* [Texte extrait]:
+---+
L’ivrEscQ : L’Algérie vous rend hommage au Musée national d’art moderne et contemporain. Une grande affiche de vous avec un visage intense et un sourire aux lèvres est au coeur d’Alger-Centre du 3 mars au 2 avril. Que ressent l’écrivain Mario Vargas Llosa qui a arpenté le temps et ses dédales par ce couronnement du Nobel et les hommages qu’on vous rend un peu partout, notamment en Algérie par cette exposition ?
Mario Vargas Llosa : Je suis très touché et très content de cette exposition à Alger ; je crois que tous les écrivains veulent être lus et reconnus. Le meilleur hommage qu’un écrivain puisse avoir, c’est d’être lu avant toute distinction. Depuis toujours, j’ai eu une chance extraordinaire d’aimer la lecture et, à partir de là, je suppose que mes écrits découlent comme reconnaissance à mes lectures. Pour revenir au Nobel, évidemment, ce couronnement va augmenter le nombre de mes lecteurs à travers le monde, car être lu est ma plus grande consécration. Je suis vraiment heureux de cette exposition à Alger. Je sais que très peu d’Algériens me lisent et connaissent mes travaux, mes essais, mes romans probablement à cause de la mauvaise circulation de textes ou autres. En revanche, j’ai l’espoir que cette exposition va booster l’envie de me lire et de me découvrir par le lectorat algérien.
L. : Dans cette exposition, nous découvrons vos photos, les couvertures de vos ouvrages en différentes langues, vos auteurs favoris allant de Faulkner, Flaubert, Mann, Hugo, Borges, jusqu’à Cortázar, Donoso, Fuentes et autres… vos feuilles écrites à la main, vos pièces de théâtre et certains de vos rôles…
M. V. L. : C’est dommage que je n’ai pas pu être présent à Alger pour différentes raisons qui m’ont retenues au Pérou, mais je suis de tout coeur avec cette exposition qui est la même que celle présentée à Paris à la Maison de l’Amérique latine. Celle-ci par contre, j’ai eu l’occasion de la visiter, elle est très bien réalisée. Beaucoup d’institutions avaient participé en apportant des informations sur mes objets, mes livres, mes vidéos… Une exposition qui reste très objective sur mon parcours et mes oeuvres dans lesquelles le contexte socioculturel ressort. Quant aux auteurs que vous citez, évidemment, ils sont incontournables, et tellement vantés par les lecteurs du monde entier. Leurs oeuvres marquent le temps. J’ai découvert, par exemple, Les Misérables de Hugo à mon très jeune âge. La première expérience intense de ma vie fut celle d’un lecteur avide. Très vite, j’étais ébloui par les auteurs tels que Flaubert, Faulkner qui impressionnent par leur existence vouée aux problèmes sociaux et politiques de leur temps. Probablement, ce sont ces auteurs-là et tant d’autres, par leurs oeuvres inclassables, qui ont laissé une trace indélébile dans mes écrits.
+---+
* [Données fournies]:

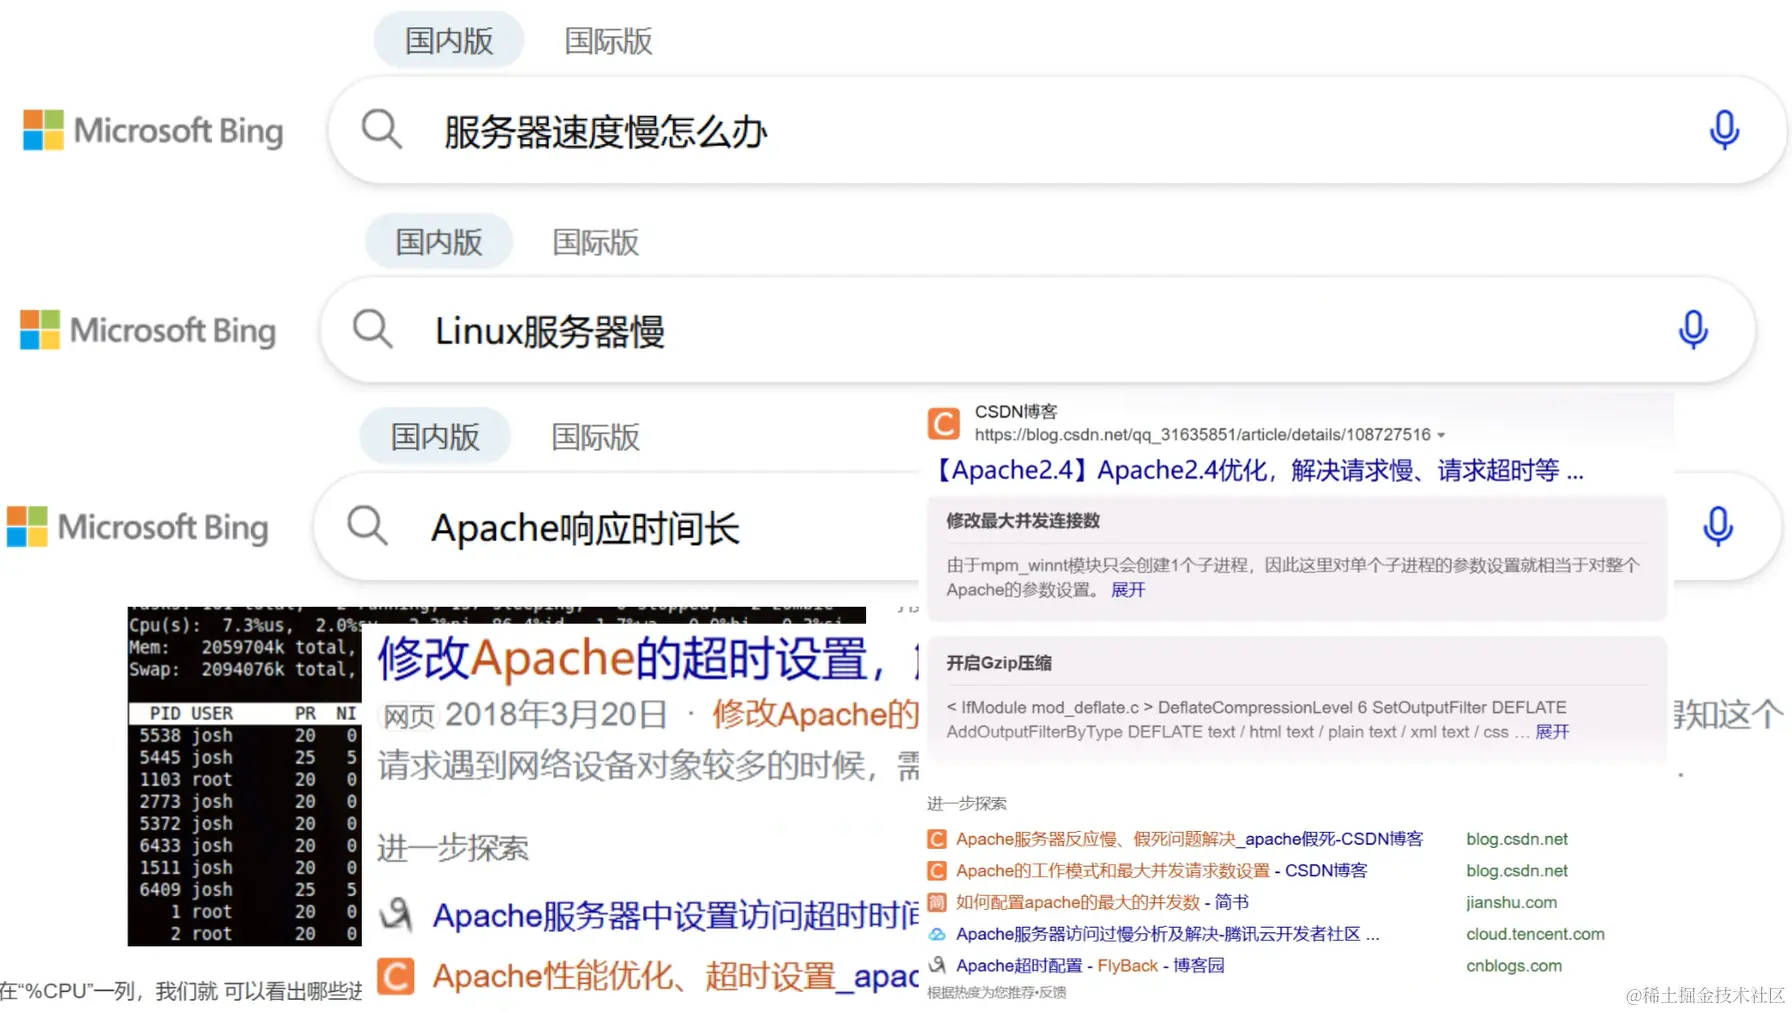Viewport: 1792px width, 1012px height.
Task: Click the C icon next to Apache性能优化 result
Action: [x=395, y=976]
+---+
* [Tâche à faire]: Dans le texte extrait, où a été montrée la même exposition que celle d'Alger ?

* [Solution du problème]: À Paris, à la Maison de l'Amérique latine.